The dollar index, which dropped to a low of 97.95 in the Asian session, rose to 98.55 and was last seen at 98.30, down marginally from previous close.
Against the Euro, the dollar was weaker at $1.1109, losing ground from $1.1077. Data from Eurostat showed eurozone inflation dropped to a four-year low of just 0.1% in May, the official Eurostat agency said.
The Pound Sterling firmed up to $1.2394, but gave up gains, easing to $1.2353, but was still up notably by over 25% from previous close, by late afternoon.

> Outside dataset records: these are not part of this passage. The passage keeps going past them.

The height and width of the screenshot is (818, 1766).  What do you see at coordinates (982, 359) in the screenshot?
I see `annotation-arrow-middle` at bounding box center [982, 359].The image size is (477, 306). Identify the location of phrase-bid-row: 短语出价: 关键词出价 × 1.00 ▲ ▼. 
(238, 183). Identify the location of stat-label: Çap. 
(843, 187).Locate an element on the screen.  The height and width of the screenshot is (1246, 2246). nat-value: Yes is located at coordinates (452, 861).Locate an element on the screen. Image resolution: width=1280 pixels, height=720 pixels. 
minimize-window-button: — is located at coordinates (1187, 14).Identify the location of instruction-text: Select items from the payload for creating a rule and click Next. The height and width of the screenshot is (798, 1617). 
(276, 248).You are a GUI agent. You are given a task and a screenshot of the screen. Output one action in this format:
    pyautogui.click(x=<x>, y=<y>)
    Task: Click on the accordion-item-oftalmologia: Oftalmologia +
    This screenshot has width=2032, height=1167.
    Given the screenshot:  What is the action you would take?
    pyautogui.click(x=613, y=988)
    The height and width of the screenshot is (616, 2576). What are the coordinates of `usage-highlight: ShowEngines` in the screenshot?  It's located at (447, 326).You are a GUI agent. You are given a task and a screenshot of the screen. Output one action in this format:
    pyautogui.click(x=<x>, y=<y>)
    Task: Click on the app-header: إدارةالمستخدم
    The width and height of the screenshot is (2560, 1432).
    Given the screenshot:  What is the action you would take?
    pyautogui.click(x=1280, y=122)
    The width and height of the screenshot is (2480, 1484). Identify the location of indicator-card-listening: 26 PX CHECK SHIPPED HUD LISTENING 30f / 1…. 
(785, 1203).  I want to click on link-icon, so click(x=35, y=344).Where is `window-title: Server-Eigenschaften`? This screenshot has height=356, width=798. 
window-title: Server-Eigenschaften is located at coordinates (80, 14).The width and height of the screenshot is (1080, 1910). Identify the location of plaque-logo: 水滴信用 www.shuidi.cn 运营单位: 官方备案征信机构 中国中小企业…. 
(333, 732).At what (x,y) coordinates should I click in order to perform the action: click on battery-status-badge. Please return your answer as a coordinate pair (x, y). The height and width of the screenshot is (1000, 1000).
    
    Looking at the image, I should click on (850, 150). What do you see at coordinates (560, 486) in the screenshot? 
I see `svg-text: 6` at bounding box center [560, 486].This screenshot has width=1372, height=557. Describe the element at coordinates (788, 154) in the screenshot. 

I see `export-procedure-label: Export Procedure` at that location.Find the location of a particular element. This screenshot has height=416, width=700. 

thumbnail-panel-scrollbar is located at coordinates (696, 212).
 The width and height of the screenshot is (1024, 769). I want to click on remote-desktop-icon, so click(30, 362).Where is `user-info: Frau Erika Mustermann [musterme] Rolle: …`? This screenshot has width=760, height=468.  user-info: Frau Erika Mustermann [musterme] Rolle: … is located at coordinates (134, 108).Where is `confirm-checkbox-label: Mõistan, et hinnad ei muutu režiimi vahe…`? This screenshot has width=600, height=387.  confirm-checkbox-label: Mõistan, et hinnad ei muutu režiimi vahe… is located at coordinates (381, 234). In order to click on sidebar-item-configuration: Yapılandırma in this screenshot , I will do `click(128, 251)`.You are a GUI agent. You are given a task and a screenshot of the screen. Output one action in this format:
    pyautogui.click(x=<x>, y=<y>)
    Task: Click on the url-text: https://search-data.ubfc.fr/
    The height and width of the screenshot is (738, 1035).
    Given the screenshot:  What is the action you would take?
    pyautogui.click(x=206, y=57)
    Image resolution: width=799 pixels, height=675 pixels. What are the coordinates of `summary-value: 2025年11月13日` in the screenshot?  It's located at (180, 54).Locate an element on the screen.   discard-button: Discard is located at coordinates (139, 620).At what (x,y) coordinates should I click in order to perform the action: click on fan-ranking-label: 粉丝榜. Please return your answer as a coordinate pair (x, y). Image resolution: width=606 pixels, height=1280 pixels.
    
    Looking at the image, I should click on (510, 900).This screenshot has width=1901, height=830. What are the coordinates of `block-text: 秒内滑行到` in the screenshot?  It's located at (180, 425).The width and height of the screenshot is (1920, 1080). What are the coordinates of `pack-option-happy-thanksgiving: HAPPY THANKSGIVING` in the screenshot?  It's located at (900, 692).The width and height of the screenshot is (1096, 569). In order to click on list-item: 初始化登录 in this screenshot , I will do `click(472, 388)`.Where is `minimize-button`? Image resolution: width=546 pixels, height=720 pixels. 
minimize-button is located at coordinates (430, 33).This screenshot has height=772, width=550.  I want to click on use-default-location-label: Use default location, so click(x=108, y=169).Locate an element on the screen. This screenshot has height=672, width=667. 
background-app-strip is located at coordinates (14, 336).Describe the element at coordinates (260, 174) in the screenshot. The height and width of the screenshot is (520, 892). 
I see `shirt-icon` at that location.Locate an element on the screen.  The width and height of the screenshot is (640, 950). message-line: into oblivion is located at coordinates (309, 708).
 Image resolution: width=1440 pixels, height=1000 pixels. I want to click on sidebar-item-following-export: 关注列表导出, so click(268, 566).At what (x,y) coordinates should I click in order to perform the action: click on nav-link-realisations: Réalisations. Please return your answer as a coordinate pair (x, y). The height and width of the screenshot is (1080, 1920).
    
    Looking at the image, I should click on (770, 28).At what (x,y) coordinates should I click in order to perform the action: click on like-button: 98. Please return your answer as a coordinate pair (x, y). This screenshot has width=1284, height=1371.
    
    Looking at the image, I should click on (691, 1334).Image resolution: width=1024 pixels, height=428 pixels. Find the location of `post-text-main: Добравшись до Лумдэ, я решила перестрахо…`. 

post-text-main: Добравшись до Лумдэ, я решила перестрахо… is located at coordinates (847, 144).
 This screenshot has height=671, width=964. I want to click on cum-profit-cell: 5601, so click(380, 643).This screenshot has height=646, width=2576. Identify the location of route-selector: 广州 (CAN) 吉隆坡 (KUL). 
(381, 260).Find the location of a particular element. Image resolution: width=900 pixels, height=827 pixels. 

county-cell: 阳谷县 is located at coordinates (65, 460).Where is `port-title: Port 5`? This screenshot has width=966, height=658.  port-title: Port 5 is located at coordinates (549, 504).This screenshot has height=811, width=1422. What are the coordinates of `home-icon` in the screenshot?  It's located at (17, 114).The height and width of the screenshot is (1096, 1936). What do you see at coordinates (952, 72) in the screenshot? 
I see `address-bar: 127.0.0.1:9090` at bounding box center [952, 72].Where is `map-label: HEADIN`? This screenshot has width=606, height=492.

Against the Japanese currency, the dollar was fetching 107.78 yen, compared with 107.64 yen a dollar late Thursday.
The dollar was trading at $0.6668 against the Aussie, nearly 0.5% down from previous close.
The Swiss franc firmed up to CHF 0.9612 from CHF 0.9642, while the Loonie was down marginally at C$1.3775 a U.S. dollar.
In economic news, revised data released by the University of Michigan showed the consumer sentiment index for May was downwardly revised to 72.3 from the preliminary reading of 73.7. Economists had expected the index to be upwardly revised to 74.0.
A report released by MNI Indicators showed its Chicago business barometer dropped to 32.3 in May from 35.4 in April. Economists had expected the barometer to rise to 40.0. With the unexpected decrease, the Chicago business barometer dropped to its lowest level since March of 1982.
Meanwhile, the Commerce Department’s report showed an unexpected substantial increase in U.S. personal income in the month of April. The report said personal income spiked by 10.5% in April after tumbling by a revised 2.2% in March. Economists had expected income to plunge by 6.5% compared to the 2% slump originally reported for the previous month.